• [Work item] Across the lines of the records below, how many have the string "will" in them? Answer with the number alone.

____ Study material

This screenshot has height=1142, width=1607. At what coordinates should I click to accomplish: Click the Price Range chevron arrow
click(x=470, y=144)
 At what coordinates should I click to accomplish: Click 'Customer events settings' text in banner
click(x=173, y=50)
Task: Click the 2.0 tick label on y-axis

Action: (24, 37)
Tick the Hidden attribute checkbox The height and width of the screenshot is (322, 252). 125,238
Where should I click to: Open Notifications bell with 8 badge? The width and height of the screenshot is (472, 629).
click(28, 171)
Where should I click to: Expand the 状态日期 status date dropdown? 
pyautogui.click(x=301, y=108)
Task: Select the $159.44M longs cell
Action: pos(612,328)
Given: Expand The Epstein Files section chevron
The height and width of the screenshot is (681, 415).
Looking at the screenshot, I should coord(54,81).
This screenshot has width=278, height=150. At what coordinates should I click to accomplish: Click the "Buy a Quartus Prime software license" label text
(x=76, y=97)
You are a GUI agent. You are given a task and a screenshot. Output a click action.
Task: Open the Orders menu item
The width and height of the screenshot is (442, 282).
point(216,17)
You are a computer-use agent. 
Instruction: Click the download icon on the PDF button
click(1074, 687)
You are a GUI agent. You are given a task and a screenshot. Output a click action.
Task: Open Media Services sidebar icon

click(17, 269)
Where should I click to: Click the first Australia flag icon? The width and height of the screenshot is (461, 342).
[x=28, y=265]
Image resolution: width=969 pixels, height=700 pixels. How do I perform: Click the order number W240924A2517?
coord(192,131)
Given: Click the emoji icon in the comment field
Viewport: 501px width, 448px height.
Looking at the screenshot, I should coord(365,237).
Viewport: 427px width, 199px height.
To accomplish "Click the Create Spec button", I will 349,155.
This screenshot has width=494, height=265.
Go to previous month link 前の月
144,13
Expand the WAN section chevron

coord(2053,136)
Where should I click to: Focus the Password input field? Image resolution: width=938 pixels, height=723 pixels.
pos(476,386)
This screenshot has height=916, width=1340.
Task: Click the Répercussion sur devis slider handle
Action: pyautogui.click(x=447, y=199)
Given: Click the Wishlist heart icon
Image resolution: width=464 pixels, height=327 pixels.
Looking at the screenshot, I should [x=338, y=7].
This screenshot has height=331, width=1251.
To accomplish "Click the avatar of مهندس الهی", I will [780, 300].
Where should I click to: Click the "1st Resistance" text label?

________

• [Your solution] 2